This discussion has made plain the special contribution of the ‘entertainment’ segment to the

overall generation of reality. Entertainment enables one to locate oneself in the world as it is

portrayed. A second question then arises as to whether this manoeuvre turns out in such a

way that one can be content with oneself and with the world. What also remains open is

whether one identifies with the characters of the plot or registers differences. What is

offered as entertainment does not commit anybody in a particular way; but there are

sufficient clues (which one would find neither in the news nor in advertising) for work on

one’s own ‘identity.’ Fictional reality and real reality apparently remain different, and

because of this, individuals remain self-sufficient, as far as their identity is concerned. They

neither must nor can communicate their identity. Therefore, they do not need to commit

themselves in any particular way. But when this is no longer required in interactions or

when it fails time and again, one can resort instead to materials from the range of

entertainments offered by the mass media.

In this way, entertainment also regulates inclusion and exclusion, at least on the side of

subjects. But no longer, as did the bourgeois drama or the novel of the eighteenth century,

in a form which was tied to a typified expression of emotion and thus excluded the nobility

(not yet having become bourgeois) and the underclass.

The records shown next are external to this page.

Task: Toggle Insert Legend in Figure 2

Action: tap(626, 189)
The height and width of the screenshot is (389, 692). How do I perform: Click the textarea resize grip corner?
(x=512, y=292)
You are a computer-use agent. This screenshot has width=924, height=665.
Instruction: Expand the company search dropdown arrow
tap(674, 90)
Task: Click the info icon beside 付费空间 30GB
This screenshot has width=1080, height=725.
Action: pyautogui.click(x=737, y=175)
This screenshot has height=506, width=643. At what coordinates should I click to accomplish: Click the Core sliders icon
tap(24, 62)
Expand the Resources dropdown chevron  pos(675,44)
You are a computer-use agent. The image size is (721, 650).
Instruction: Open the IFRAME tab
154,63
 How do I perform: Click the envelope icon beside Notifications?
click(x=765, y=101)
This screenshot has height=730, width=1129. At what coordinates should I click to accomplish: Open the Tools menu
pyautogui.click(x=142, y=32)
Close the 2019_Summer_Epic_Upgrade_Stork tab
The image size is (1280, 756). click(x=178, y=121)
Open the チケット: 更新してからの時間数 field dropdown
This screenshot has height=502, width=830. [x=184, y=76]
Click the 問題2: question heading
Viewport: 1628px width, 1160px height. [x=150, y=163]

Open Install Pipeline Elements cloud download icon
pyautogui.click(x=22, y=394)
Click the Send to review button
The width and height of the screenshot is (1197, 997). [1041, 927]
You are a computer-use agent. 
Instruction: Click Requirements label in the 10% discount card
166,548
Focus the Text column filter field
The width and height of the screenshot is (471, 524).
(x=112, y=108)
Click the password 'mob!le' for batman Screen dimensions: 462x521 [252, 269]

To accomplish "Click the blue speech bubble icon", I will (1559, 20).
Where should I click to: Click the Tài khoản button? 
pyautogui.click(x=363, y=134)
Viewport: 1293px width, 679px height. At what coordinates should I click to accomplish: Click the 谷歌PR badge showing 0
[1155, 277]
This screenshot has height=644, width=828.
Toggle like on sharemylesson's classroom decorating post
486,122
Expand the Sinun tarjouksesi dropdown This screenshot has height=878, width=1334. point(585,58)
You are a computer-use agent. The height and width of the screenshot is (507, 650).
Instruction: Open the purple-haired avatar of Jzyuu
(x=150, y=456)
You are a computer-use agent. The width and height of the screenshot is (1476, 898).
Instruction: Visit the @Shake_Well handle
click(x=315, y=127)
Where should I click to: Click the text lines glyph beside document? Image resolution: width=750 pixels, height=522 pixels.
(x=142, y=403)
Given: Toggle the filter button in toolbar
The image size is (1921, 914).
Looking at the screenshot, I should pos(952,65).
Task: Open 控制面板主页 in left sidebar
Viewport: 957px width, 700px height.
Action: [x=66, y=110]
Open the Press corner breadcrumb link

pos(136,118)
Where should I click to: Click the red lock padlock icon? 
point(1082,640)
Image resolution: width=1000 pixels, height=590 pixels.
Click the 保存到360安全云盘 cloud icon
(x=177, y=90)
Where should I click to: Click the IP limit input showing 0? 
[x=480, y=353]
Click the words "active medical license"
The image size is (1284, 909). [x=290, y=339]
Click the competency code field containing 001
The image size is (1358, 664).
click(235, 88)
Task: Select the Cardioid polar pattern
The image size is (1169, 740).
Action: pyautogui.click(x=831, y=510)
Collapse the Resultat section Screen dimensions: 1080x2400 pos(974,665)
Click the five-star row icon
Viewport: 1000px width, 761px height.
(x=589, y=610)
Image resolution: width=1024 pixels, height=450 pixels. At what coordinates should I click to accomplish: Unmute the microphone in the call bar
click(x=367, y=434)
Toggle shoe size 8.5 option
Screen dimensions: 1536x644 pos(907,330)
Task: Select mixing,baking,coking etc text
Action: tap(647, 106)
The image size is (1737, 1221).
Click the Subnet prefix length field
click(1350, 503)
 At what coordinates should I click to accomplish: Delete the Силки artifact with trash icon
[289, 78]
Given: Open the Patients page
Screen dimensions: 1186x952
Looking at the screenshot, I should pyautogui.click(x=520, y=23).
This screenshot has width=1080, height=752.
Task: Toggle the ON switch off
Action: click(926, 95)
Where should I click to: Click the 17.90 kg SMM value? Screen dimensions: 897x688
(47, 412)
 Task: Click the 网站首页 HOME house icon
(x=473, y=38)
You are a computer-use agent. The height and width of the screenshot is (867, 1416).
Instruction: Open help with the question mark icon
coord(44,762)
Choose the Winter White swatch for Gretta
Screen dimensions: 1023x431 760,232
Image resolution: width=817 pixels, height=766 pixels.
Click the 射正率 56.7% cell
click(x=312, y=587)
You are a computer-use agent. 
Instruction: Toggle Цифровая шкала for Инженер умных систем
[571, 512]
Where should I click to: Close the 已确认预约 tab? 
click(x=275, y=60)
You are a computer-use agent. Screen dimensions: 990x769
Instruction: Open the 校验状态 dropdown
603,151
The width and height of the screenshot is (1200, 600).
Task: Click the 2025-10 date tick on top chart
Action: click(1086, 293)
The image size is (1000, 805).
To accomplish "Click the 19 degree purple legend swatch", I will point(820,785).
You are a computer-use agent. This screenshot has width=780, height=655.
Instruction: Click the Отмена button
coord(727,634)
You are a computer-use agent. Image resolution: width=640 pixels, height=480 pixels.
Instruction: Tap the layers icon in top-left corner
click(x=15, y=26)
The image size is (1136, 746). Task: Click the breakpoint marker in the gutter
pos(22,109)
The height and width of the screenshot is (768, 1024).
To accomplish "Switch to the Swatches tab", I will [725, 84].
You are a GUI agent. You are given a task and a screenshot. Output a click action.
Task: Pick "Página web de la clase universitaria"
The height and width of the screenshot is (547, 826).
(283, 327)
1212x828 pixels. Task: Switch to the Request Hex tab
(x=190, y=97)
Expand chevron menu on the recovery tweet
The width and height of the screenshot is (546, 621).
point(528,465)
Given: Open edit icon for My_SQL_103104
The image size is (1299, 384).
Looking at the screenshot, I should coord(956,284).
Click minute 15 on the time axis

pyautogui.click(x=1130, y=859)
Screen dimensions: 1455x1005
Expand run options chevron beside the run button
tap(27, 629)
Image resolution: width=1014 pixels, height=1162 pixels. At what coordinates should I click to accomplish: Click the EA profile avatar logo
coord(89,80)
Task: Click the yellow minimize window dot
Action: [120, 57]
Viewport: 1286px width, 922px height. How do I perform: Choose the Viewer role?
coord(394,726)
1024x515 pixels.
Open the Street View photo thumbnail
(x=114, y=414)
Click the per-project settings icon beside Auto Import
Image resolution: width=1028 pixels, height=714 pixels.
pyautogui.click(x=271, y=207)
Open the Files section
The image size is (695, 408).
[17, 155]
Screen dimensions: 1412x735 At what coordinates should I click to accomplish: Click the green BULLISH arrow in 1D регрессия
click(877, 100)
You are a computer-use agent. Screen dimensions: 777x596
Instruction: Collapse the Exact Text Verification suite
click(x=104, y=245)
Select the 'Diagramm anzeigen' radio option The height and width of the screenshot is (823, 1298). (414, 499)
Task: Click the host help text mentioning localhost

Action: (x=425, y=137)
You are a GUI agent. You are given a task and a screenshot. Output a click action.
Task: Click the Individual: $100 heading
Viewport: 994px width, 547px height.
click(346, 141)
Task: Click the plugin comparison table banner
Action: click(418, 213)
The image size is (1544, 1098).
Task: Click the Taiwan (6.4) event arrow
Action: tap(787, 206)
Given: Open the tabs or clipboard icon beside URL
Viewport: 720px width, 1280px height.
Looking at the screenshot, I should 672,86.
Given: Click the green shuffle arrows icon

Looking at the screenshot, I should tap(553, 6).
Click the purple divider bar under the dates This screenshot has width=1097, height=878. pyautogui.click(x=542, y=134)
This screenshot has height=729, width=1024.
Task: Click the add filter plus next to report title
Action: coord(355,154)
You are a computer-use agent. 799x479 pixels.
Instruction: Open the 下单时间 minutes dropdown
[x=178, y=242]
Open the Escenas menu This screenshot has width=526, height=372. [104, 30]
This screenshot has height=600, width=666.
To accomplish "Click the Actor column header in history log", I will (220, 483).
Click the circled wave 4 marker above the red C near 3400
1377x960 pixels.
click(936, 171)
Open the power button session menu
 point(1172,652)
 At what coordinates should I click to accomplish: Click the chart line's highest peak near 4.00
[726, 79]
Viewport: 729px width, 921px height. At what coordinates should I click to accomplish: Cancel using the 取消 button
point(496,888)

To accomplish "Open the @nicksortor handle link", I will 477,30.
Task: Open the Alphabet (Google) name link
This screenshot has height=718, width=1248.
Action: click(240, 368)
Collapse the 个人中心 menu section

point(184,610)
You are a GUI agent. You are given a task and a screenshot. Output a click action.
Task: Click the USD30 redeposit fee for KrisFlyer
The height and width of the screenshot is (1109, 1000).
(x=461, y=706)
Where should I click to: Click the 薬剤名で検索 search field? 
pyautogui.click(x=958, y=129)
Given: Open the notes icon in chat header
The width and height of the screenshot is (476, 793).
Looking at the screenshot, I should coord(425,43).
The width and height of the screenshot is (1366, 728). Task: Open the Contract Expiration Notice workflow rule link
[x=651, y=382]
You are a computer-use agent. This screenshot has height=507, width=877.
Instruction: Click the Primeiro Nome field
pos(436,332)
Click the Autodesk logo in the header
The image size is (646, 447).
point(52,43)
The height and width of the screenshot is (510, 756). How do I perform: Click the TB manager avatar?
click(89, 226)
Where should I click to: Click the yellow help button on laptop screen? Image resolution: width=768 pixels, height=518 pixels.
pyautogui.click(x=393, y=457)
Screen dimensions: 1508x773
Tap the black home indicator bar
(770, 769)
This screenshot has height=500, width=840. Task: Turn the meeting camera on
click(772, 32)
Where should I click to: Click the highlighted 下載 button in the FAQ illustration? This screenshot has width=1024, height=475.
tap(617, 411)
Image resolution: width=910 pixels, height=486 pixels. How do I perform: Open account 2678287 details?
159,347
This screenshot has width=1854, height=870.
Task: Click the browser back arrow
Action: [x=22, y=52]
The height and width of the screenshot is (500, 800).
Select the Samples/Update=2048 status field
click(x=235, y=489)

Rather, it does so in the form of

inclusion of all, with the exception of those who participate in entertainment to such a small

extent that they are unable in certain cases to activate any interest and have, through

abstinence (often arrogant abstinence), become accustomed to a Self that is not dependent

upon it and thus defines itself accordingly.

Notes

[1] It is different, of course, in the case of the dry recounting of winners and losers and the

corresponding positions on points.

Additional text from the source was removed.